Fronleichnam 2016

Arcis-Vocalisten singen für 300 Gäste
Der Chor - 30 Männer und Frauen - steht auf der Bühne: die "Arcis-Vocalisten München".
Die "Arcis-Vocalisten München" sangen unter anderem eine Passage aus Carl Orffs "Carmina Burana".

Rund 300 Gäste kamen am Abend des 26. Mai 2016 in die Katholische Akademie, um traditionellerweise den Ausklang des Fronleichnamsfestes zu feiern. Das musikalische Programm bestritten die "Arcis-Vocalisten München" unter der Leitung von Thomas Gropper, Professor an der Münchner Musikhochschule für Gesang, Sprecherziehung und Gesangdidaktik. Die 30 Sängerinnen und Sänger sangen Stücke aus Werken von Joseph Gabriel Rheinberger (1839 bis 1901), Anton Bruckner (1824 bis 1896), Hans Leo Hassler (1564 bis 1612), Johannes Brahms (1833 bis 1897) und Carl Orff (1895 bis 1982).

In einem Vortrag mit dem Titel "Ein Feiertag für die Eucharistie" machte sich Prof. Dr. Hans-Georg Gradl, Direktor des Emil-Frank-Instituts an der Theologischen Fakultät der Universität Trier, neutestamentliche Gedanken zum Fronleichnamsfest. 

Einer der am längsten und intensivsten mit der Katholischen Akademie zusammenarbeitenden Theologen, Prof. Dr. Peter Neuner, Professor em. für Dogmatik und Ökumenische Theologie an der Universität München, wurde an diesem Fronleichnamstag mit dem Freundeszeichen ausgezeichnet. Akademiedirektor Dr. Florian Schuller übereichte Peter Neuner, der seit 1988 den Gesprächskreis "Kirche und Wissenschaft" bei der Katholischen Akademie leitet und in diesem Jahr auch sein 50-jähriges Priesterjubiläum feiert, die Bronzeplakette mit der Abbildung des "Herrgott in der Ruh". In zehn Thesen würdigte der Akademiedirektor Professor Neuner unter anderem als Grenzgänger und Brückenbauer, sowie jemanden, der dicke Bretter bohrt und dennoch nicht eifert.

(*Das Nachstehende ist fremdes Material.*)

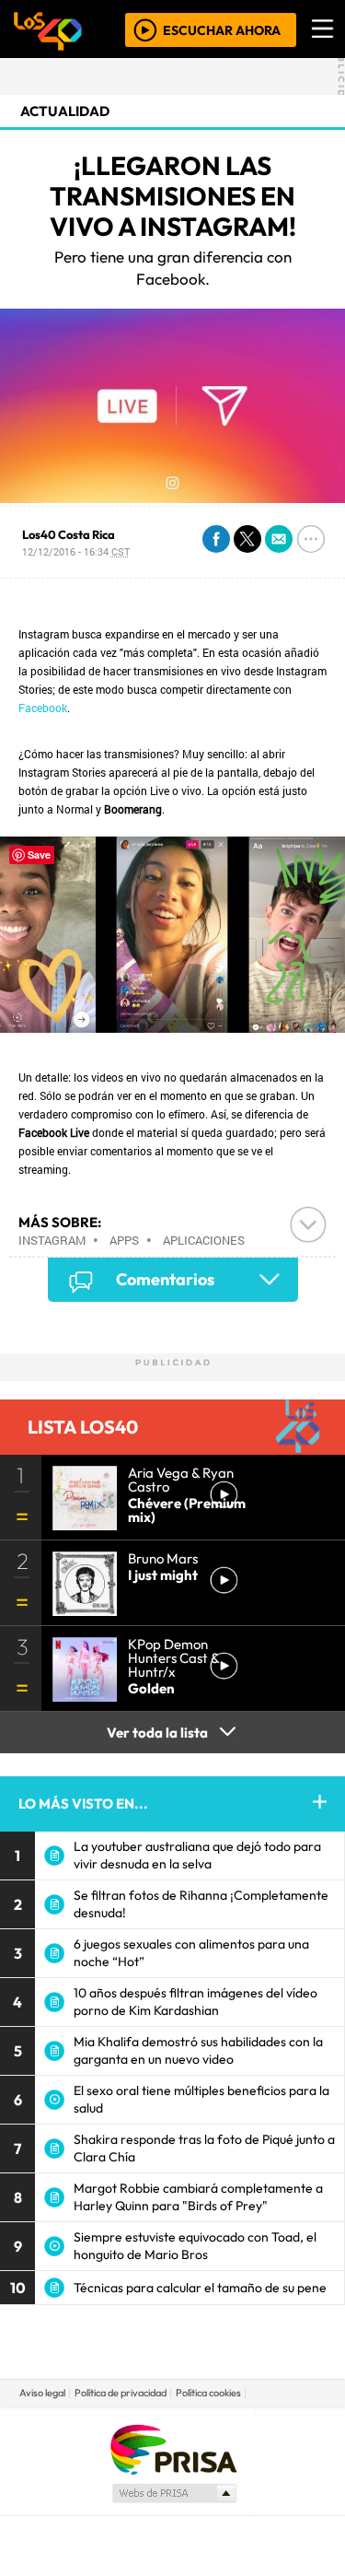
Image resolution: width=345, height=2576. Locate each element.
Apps (124, 1240)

In seiner kurzen Dankesrede ging Professor Neuner auf seine rund 50-jährige Verbindung zur Akademie ein - seit 1984 ist er Mitglied des Wissenschaftlichen Rates - und dankte dem Haus seinerseits dafür, mit Tagungen und Diskussionen hervorragende Arbeit geleistet zu haben.

Der wunderbar warme Abend erlaubte den Gästen nach dem Ende des offiziellen Programms zum Feiern in den Park der Akademie zu gehen. Dort spielte die "Gloryland Jazz-Band" ihre muntere Musik und gutes Essen, begleitet von einen Glas Wein oder Bier, ließ die Gäste bis tief in die Nacht feiern. Großes Lob spendeten die 300 Menschen der Küche und der Hauswirtschaft der Akademie, deren Mitarbeiterinnen und Mitarbeiter - wie immer - Garanten für Gastfreundschaft waren. Zehn Prozent des Eintrittspreises gehen an finanziell bedürftige Schülerinnen und Schüler einer christlichen palästinensischen Schule, um den Jungen und Mädchen Bildung und damit Zukunft zu ermöglichen.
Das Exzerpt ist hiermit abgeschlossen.